Candidates have to be juniors or seniors and planning to attend graduate school. The candidates also have to be going into a public service field.
Wyatt, 21, a junior majoring in social work from Kansas City, Kan., applied after hearing about the scholarship at an honors and general education scholarship conference. She said she never planned on being accepted.
“I never expected to be a finalist. I applied on a whim and am really grateful for the opportunity I received,” Wyatt said.
Potential candidates apply through BYU with a seven-page application, three letters of recommendation and a policy analysis.
Two to four candidates from BYU are chosen to compete in the national contest. However, once the candidates are nominated by BYU, they have to be chosen by the national judges.
If they are chosen to participate in the national program, a panel of judges interview the contestants and the selections are made.
BYU nominates candidates every year, but not all go on to compete nationally.
Sven Wilson, a professor of political science, is on the committee for the Truman Scholarship and said he is very happy to have two BYU candidates selected as finalists for the scholarship.
“Both students are great applicants and are very strong candidates for the scholarship,” he said.
Wilson said Wyatt and Ward were chosen based on their academic record, commitment to service, and their desire to have an academic career that coincides with public service.
Wyatt said once she was selected to participate in the scholarship program, she flew to Kansas City for the interview.
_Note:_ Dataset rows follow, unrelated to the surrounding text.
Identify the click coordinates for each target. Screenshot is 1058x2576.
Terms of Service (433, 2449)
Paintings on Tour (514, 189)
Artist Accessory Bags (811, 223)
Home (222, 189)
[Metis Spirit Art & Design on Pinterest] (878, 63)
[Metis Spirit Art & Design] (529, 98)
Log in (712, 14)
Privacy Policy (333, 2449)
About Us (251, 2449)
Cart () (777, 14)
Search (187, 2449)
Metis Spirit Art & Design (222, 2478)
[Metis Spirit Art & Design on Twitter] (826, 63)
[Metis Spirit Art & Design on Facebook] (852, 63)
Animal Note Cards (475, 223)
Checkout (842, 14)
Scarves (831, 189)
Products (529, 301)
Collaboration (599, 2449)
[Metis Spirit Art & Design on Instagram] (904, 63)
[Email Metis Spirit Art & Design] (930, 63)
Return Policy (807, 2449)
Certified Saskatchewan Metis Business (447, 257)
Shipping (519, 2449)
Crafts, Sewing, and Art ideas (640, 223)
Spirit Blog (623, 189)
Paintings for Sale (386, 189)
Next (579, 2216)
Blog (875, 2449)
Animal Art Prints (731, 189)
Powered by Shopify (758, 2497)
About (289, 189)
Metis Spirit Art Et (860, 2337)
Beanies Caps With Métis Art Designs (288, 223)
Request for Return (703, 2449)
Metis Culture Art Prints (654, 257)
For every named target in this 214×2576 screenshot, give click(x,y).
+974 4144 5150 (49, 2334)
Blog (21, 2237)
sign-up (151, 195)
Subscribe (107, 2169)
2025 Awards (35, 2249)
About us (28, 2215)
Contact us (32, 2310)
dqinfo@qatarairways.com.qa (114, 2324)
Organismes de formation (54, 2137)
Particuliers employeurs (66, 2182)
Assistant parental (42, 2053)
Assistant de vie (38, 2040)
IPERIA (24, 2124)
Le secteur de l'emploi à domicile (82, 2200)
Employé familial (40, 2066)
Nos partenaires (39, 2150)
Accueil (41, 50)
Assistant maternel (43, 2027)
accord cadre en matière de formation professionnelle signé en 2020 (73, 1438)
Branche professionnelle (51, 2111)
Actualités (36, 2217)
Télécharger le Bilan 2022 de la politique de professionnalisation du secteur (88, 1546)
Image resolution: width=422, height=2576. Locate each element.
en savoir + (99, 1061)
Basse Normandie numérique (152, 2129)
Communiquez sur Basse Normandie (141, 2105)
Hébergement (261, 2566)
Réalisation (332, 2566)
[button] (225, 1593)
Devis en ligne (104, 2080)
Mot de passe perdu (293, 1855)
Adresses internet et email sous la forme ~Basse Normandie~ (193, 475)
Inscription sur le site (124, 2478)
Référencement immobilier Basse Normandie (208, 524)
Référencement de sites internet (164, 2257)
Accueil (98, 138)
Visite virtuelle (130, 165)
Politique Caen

“The interview was about twenty to forty minutes and the judges were able to ask anything they wanted. I was asked questions about my religion, my family, and my future,” she said.
Emily Dougall, 20, a junior majoring in nursing from Portland, Ore., is roommates with Wyatt and said she is a good candidate for the scholarship.
“Jaime is dedicated in whatever she does and she will definitely benefit from the scholarship and use the money correctly,” she
Dougall said Wyatt is very active and participates in many service and leadership opportunities. Wyatt also is a good student and is on a BYU academic scholarship.
Although Wyatt won”t find out if she receives the scholarship until March 22, she said the experience was enough for her.
“I had so much fun and was able to meet so many unique judges and unique applicants. It was a great experience and good preparation for graduate school,” she said.
Wyatt plans on getting her masters in social work with or without the scholarship. She plans on being involved in public service and wants to focus on hospital social work, especially with children.
Ward was unavailable for comment.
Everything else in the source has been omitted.